Both simple and complex data transformations may be necessary to transfer data from a database to an EDD or vice versa. For consistency, reliability, and efficiency, these operations should be automated as much as possible. This automation may be accomplished with spreadsheet macros and formulas, structured query language (SQL) scripts, or programs written in languages such as Python or R. Comments in scripts and programs are another means by which the need and rationale for data transformations can be documented. Scripts and programs can also include quality assurance checks of the data and can produce documentation of all the data transformation changes that are made.

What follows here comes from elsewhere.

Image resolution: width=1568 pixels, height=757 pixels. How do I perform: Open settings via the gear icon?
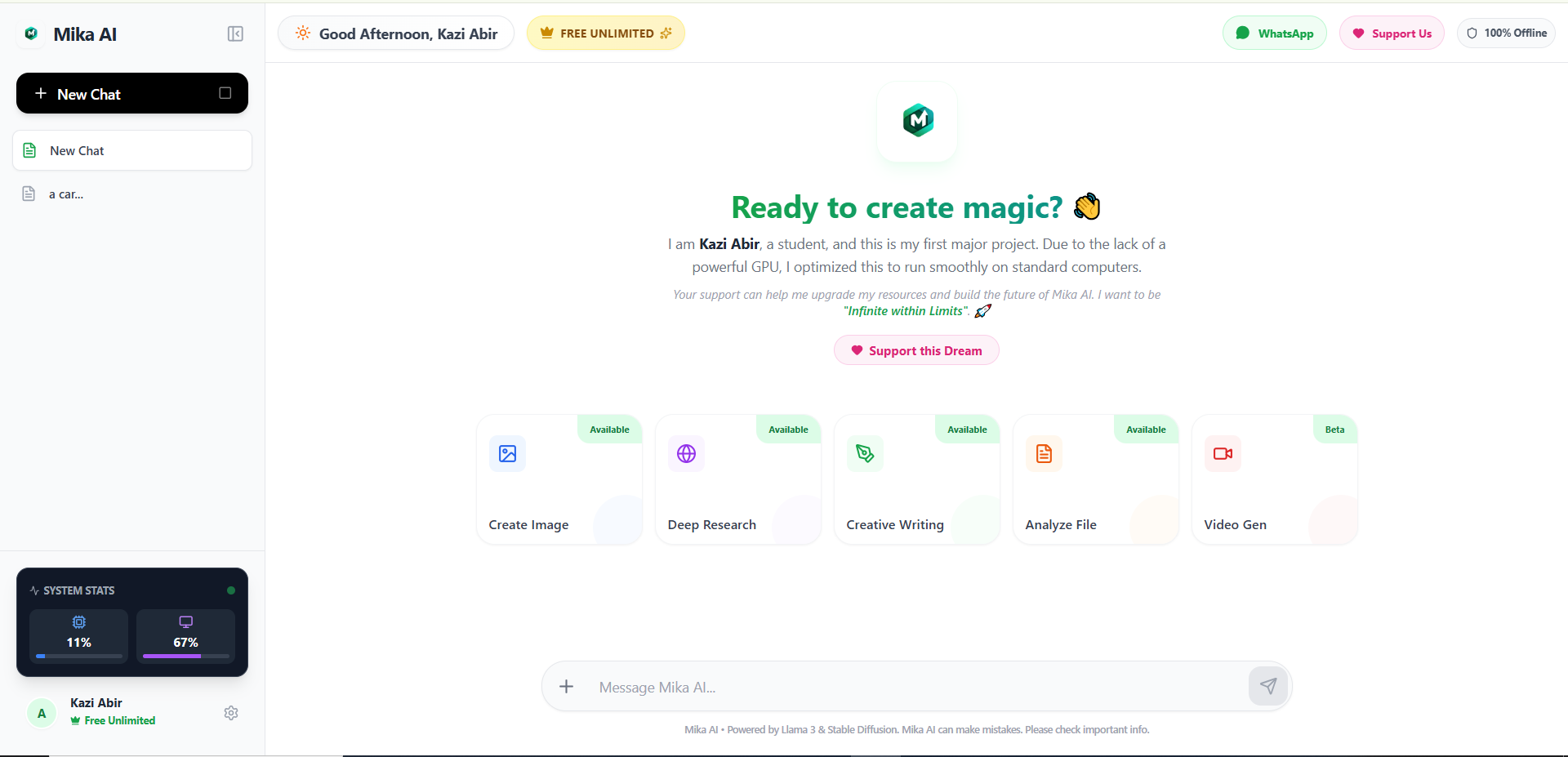[x=231, y=713]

An EDD that is transmitted from one party to another should ideally be accompanied by metadata about the EDD itself. This is particularly important when there is an iterative cycle of corrections and resubmissions of the same data, and when the file names used for the EDD files are fixed. A non-exhaustive list of critical EDD metadata may include:
- a data set identifier that uniquely identifies the data that are included
- a narrative description of the data that are included
- a version number for the submittal, to distinguish successive submittals of the same data
- a version number or other identifier for the EDD format, if available
- the date at which the data set was last updated prior to preparation of the EDD
- the date of EDD preparation
- contact information for the person and organization that prepared the EDD
- the data source, as applicable
Negotiating the differences and gaps that arise from how different parties choose to preserve data can be expected to involve marshaling available resources. To negotiate the decisions made by multiple parties regarding how to preserve and communicate information, the primary resources would be information presented by those parties on the structure of their databases and their guidance on how to submit or report data. In addition, there’s a wealth of published information on EDD formats, guidance, and decisions made by states and industries regarding how they want to receive information (see the Data Exchange and Valid Values Resource List). Reviewing the decisions made by other parties regarding which information should be prioritized and how the information may be preserved can bring clarity to the needs of the parties exchanging information.
4 REFERENCES AND ACRONYMS
The references cited in this fact sheet, and the other ITRC EDM Best Practices fact sheets, are included in one combined list that is available on the ITRC web site. The combined acronyms list is also available on the ITRC web site.